## Problem to work on
Please reproduce the stretch of the letter below about the BBC and Nick Griffin from "And the view" through "campaigns or demonstrations.".

Socialist Worker

Letters

Issue No. 2175

Anti-fascists in Glasgow protest against the BBC’s decision to invite Nick Griffin onto its Question Time programme on Thursday of last week (Pic: Duncan Brown)

Anti-fascists in Glasgow protest against the BBC’s decision to invite Nick Griffin onto its Question Time programme on Thursday of last week (Pic: Duncan Brown)


BBC has given a boost to Nazi Nick Griffin

Not surprisingly, the BBC has been congratulating itself about the appearance of fascist British National Party (BNP) leader Nick Griffin on Question Time.

The general reaction of the media is that he has been shown up as a “nutter” and so the appeal of the BNP is weakened.

I do not believe that this will be the long-term effect.

The main victory for Griffin is that he was asked to appear on the programme in the first place. Griffin is an active fascist posing as a “normal” politician.

And the view that it was good to have Griffin on Question Time implies that we can leave the job of exposing the BNP to the nice, “intelligent” establishment without the need for campaigns or demonstrations.

Leaving aside the obvious failure of these establishment figures to land any blow, metaphorically or otherwise, on the fascists, it is our established rulers who have created the conditions in which fascism can grow.

## Excerpted data
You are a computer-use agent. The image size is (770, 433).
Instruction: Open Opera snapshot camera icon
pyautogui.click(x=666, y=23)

==

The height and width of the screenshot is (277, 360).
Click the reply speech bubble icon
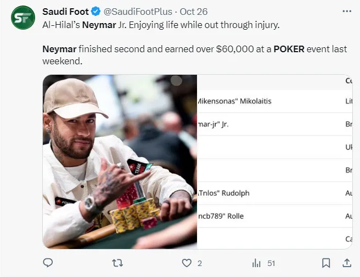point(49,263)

...

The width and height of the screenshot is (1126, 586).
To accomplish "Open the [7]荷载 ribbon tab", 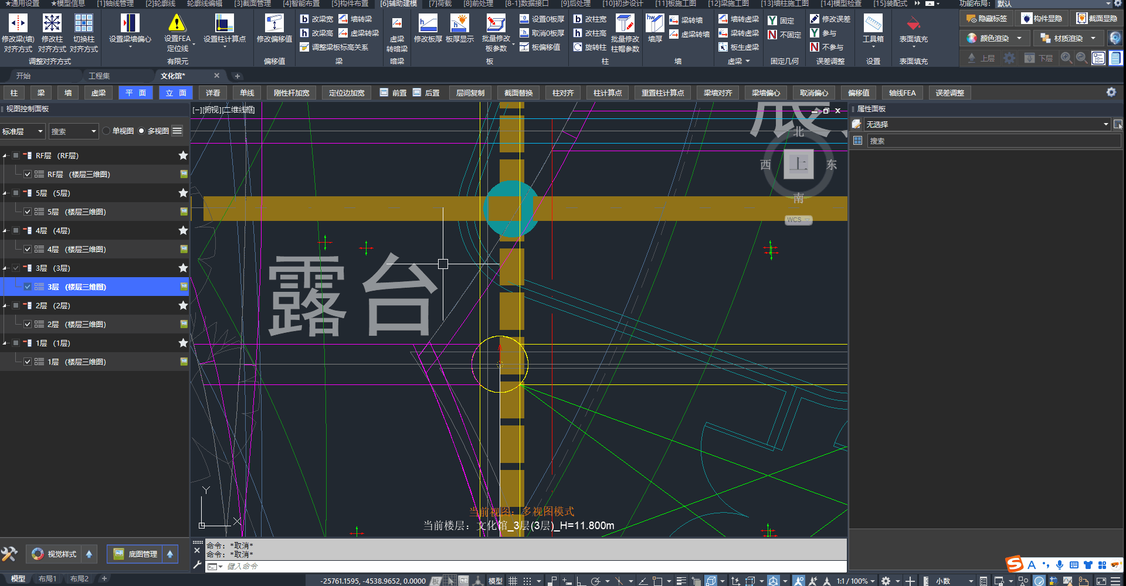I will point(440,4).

## Written response
And the view that it was good to have Griffin on Question Time implies that we can leave the job of exposing the BNP to the nice, “intelligent” establishment without the need for campaigns or demonstrations.